Problem statement:
Below are records. Find each line in them that holds the word "name" and copy it.

Stored data
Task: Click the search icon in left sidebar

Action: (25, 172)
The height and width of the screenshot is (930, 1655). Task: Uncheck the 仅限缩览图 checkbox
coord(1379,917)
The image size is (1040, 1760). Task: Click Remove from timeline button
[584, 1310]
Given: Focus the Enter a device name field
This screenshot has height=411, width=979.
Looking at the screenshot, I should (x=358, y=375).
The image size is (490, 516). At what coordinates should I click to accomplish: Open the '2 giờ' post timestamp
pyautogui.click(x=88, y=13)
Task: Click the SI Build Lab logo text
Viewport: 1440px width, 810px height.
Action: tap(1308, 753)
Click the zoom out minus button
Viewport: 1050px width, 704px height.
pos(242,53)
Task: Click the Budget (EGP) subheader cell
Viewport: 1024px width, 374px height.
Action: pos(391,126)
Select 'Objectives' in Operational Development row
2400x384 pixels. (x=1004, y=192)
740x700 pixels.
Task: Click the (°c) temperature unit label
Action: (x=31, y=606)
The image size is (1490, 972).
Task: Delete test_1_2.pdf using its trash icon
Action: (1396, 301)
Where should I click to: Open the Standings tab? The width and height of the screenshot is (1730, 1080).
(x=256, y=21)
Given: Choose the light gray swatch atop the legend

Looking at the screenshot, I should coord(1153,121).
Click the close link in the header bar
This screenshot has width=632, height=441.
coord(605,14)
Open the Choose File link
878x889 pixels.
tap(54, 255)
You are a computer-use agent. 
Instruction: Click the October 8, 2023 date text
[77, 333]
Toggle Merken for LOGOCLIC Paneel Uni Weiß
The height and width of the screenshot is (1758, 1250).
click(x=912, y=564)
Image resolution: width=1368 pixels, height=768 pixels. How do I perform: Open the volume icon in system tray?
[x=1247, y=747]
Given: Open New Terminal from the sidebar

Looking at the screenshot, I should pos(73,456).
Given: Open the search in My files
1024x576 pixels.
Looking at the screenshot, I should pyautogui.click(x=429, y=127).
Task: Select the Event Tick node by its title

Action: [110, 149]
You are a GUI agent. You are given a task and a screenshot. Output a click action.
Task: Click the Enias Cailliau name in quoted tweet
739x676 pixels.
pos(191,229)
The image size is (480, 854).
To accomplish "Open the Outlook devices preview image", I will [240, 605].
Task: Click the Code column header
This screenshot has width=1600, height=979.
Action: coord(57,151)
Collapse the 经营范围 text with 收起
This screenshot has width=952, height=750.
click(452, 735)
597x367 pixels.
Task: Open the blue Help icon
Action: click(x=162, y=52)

Solution to this problem:
Given: Focus the Enter a device name field
Task: Click the Enias Cailliau name in quoted tweet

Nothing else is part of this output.